Millennianism, Millenniarism Mil·len"ni·an·ism, Mil·len"ni·a·rism noun Belief in, or expectation of, the millennium; millenarianism.

Millennist Mil"len·nist (mĭl"lĕn*nĭst) noun One who believes in the millennium. [ Obsolete] Johnson.

Millennium Mil·len"ni·um (mĭl*lĕn"nĭ*ŭm) noun [ Late Latin , from Latin mille a thousand + annus a year. See Mile , and Annual .] A thousand years; especially, the thousand years mentioned in the twentieth chapter of Revelation, during which holiness is to be triumphant throughout the world. Some believe that, during this period, Christ will reign on earth in person with his saints.

Milleped Mil"le·ped (mĭl"le*pĕdĭ) noun [ Latin millepeda ; mille a thousand + pes , pedis , foot: confer French mille-pieds .] (Zoology) A myriapod with many legs, esp. a chilognath, as the galleyworm. [ Written also millipede and milliped .]

Millepora Mil·le·po"ra (mĭl*le*pō"rȧ) noun [ New Latin ] (Zoology) A genus of Hydrocorallia, which includes the millipores.

Millepore Mil"le·pore (mĭl"le*pōr) noun [ Latin mille thousand + porus pore: confer French millépore .] (Zoology) Any coral of the genus Millepora, having the surface nearly smooth, and perforated with very minute unequal pores, or cells. The animals are hydroids, not Anthozoa. See Hydrocorallia .

Milleporite Mil"le·po·rite noun (Paleon.) A fossil millepore.

Miller Mill"er (mĭl"ẽr) noun 1. One who keeps or attends a flour mill or gristmill.

2. A milling machine.

3. (Zoology) (a) A moth or lepidopterous insect; -- so called because the wings appear as if covered with white dust or powder, like a miller's clothes. Called also moth miller . (b) The eagle ray. (c) The hen harrier. [ Prov. Eng.]

Miller's thumb . (Zoology) (a) A small fresh-water fish of the genus Uranidea (formerly Cottus ), as the European species ( U. gobio ), and the American ( U. gracilis ); -- called also bullhead . (b) A small bird, as the gold-crest, chiff-chaff, and long-tailed tit. [ Prov. Eng.]

Millerite Mil"ler·ite noun A believer in the doctrine of William Miller (d. 1849), who taught that the end of the world and the second coming of Christ were at hand.
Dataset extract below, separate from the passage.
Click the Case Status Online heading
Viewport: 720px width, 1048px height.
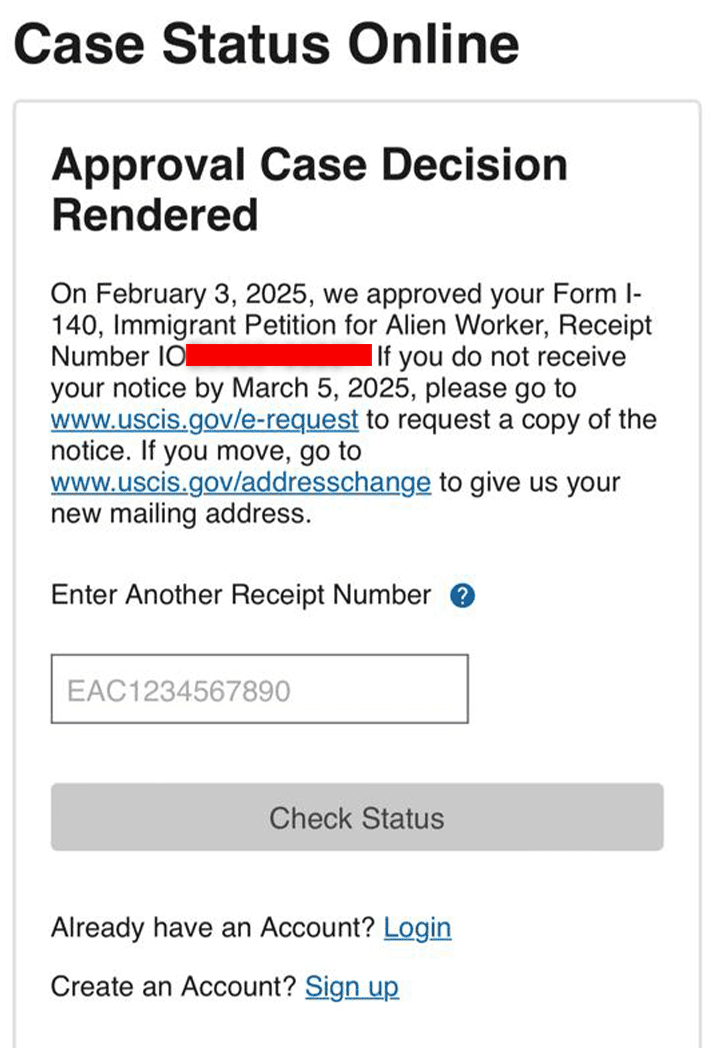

Millerite Mil"ler·ite noun [ From W. H. Miller , of Cambridge, Eng.] (Min.) A sulphide of nickel, commonly occurring in delicate capillary crystals, also in incrustations of a bronze yellow; -- sometimes called hair pyrites .
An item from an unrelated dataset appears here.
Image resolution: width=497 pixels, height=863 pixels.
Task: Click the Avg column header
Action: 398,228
Millesimal Mil·les"i·mal adjective [ Latin millesimus , from mille a thousand.] Thousandth; consisting of thousandth parts; as, millesimal fractions.

Millet Mil"let noun [ French, dim. of mil , Latin milium ; akin to Greek ..., Anglo-Saxon mil .] (Botany) The name of several cereal and forage grasses which bear an abundance of small roundish grains. The common millets of Germany and Southern Europe are Panicum miliaceum , and Setaria Italica .
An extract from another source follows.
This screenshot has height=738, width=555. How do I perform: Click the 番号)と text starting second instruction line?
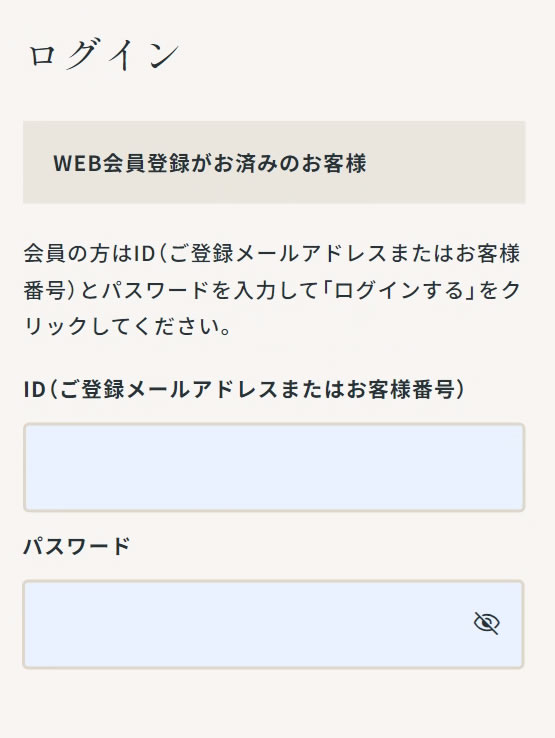[62, 290]
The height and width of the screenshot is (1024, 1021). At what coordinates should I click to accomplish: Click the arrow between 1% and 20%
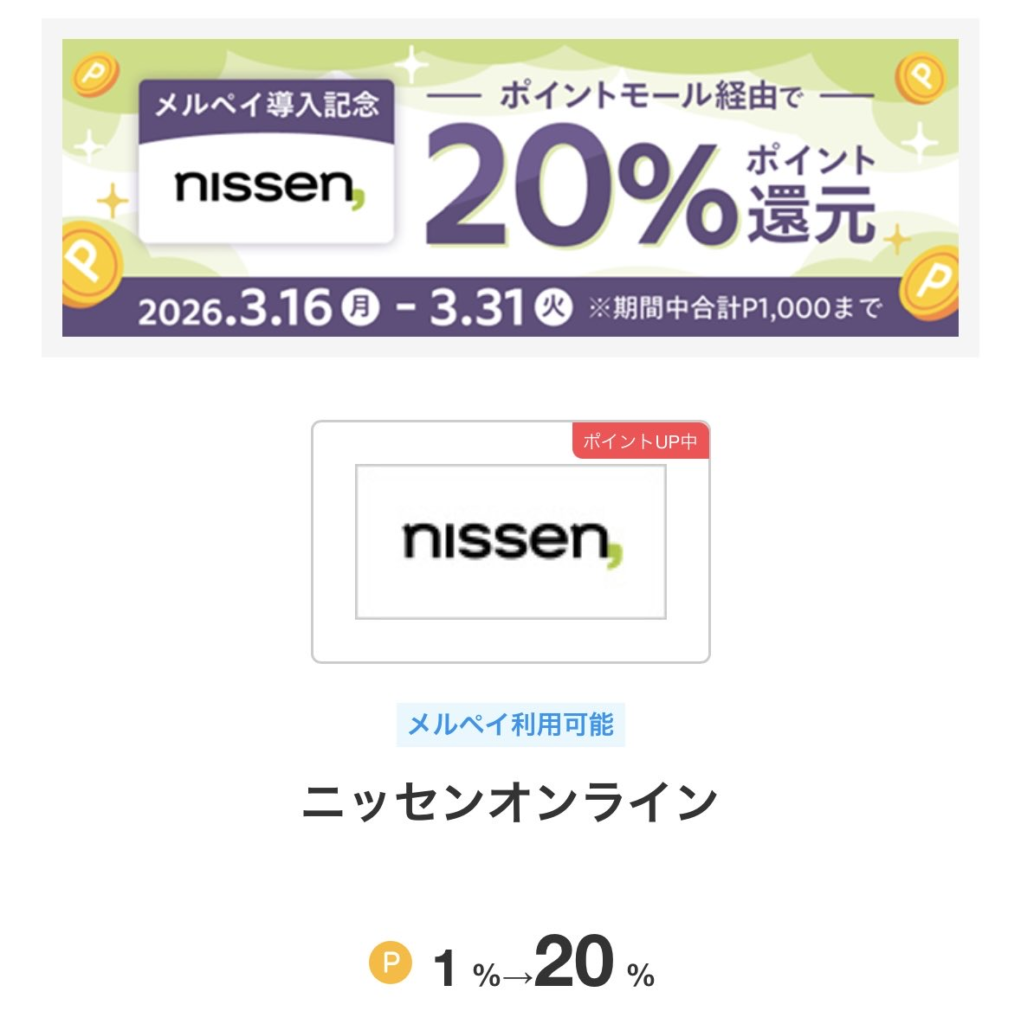click(517, 973)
» Arabian millet is Sorghum Halepense . -- Egyptian or East Indian , millet is Penicillaria spicata . -- Indian millet is Sorghum vulgare . (See under Indian .) -- Italian millet is Setaria Italica , a coarse, rank-growing annual grass, valuable for fodder when cut young, and bearing nutritive seeds; -- called also Hungarian grass . -- Texas millet is Panicum Texanum . -- Wild millet , or Millet grass , is Milium effusum , a tail grass growing in woods.

Milli- Mil"li- [ From Latin mille a thousand.] (Metric System, Elec., Mech., etc.) A prefix denoting a thousandth part of ; as, milli meter, milli gram, milli ampère.